■ Stated goal
Could you recast every line of this listing as a JSON list of strings, one string per line, with blank lines omitted?

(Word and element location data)
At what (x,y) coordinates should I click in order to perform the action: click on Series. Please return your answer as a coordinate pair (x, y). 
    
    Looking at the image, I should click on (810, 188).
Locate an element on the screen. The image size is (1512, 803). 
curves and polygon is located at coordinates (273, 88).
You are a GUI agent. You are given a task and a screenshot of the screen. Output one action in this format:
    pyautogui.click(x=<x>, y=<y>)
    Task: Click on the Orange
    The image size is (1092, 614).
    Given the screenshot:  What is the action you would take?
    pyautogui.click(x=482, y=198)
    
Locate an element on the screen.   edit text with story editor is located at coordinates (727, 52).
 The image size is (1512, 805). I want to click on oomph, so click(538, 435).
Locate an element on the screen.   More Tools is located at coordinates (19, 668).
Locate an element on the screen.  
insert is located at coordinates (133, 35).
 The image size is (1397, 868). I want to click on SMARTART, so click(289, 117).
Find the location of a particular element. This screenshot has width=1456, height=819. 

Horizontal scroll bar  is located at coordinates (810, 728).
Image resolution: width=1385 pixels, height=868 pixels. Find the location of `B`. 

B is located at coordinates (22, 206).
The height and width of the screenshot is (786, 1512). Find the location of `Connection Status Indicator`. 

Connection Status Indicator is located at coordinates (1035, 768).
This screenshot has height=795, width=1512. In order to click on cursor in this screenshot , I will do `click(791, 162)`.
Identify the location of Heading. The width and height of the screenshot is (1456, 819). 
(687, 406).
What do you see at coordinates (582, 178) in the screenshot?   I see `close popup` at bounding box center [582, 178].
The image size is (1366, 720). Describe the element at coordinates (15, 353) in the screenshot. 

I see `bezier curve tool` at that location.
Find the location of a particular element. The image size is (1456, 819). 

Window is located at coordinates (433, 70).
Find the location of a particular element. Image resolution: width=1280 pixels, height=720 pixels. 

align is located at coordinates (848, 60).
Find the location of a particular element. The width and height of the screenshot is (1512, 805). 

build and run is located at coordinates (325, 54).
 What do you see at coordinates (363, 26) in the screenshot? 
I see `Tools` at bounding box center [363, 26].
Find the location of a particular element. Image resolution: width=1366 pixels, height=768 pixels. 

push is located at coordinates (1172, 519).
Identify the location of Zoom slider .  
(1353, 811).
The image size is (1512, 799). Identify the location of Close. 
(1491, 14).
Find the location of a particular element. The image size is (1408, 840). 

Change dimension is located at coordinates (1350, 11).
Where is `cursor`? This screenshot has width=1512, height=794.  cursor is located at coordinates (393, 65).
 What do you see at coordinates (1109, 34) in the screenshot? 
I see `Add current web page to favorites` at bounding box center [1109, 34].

■ Exercise result
[
  "At what (x,y) coordinates should I click in order to perform the action: click on Series. Please return your answer as a coordinate pair (x, y). ",
  "    Looking at the image, I should click on (810, 188).",
  "Locate an element on the screen. The image size is (1512, 803). ",
  "curves and polygon is located at coordinates (273, 88).",
  "You are a GUI agent. You are given a task and a screenshot of the screen. Output one action in this format:",
  "    pyautogui.click(x=<x>, y=<y>)",
  "    Task: Click on the Orange",
  "    The image size is (1092, 614).",
  "    Given the screenshot:  What is the action you would take?",
  "    pyautogui.click(x=482, y=198)",
  "Locate an element on the screen.   edit text with story editor is located at coordinates (727, 52).",
  " The image size is (1512, 805). I want to click on oomph, so click(538, 435).",
  "Locate an element on the screen.   More Tools is located at coordinates (19, 668).",
  "Locate an element on the screen.  ",
  "insert is located at coordinates (133, 35).",
  " The image size is (1397, 868). I want to click on SMARTART, so click(289, 117).",
  "Find the location of a particular element. This screenshot has width=1456, height=819. ",
  "Horizontal scroll bar  is located at coordinates (810, 728).",
  "Image resolution: width=1385 pixels, height=868 pixels. Find the location of `B`. ",
  "B is located at coordinates (22, 206).",
  "The height and width of the screenshot is (786, 1512). Find the location of `Connection Status Indicator`. ",
  "Connection Status Indicator is located at coordinates (1035, 768).",
  "This screenshot has height=795, width=1512. In order to click on cursor in this screenshot , I will do `click(791, 162)`.",
  "Identify the location of Heading. The width and height of the screenshot is (1456, 819). ",
  "(687, 406).",
  "What do you see at coordinates (582, 178) in the screenshot?   I see `close popup` at bounding box center [582, 178].",
  "The image size is (1366, 720). Describe the element at coordinates (15, 353) in the screenshot. ",
  "I see `bezier curve tool` at that location.",
  "Find the location of a particular element. The image size is (1456, 819). ",
  "Window is located at coordinates (433, 70).",
  "Find the location of a particular element. Image resolution: width=1280 pixels, height=720 pixels. ",
  "align is located at coordinates (848, 60).",
  "Find the location of a particular element. The width and height of the screenshot is (1512, 805). ",
  "build and run is located at coordinates (325, 54).",
  " What do you see at coordinates (363, 26) in the screenshot? ",
  "I see `Tools` at bounding box center [363, 26].",
  "Find the location of a particular element. Image resolution: width=1366 pixels, height=768 pixels. ",
  "push is located at coordinates (1172, 519).",
  "Identify the location of Zoom slider .  ",
  "(1353, 811).",
  "The image size is (1512, 799). Identify the location of Close. ",
  "(1491, 14).",
  "Find the location of a particular element. The image size is (1408, 840). ",
  "Change dimension is located at coordinates (1350, 11).",
  "Where is `cursor`? This screenshot has width=1512, height=794.  cursor is located at coordinates (393, 65).",
  " What do you see at coordinates (1109, 34) in the screenshot? ",
  "I see `Add current web page to favorites` at bounding box center [1109, 34]."
]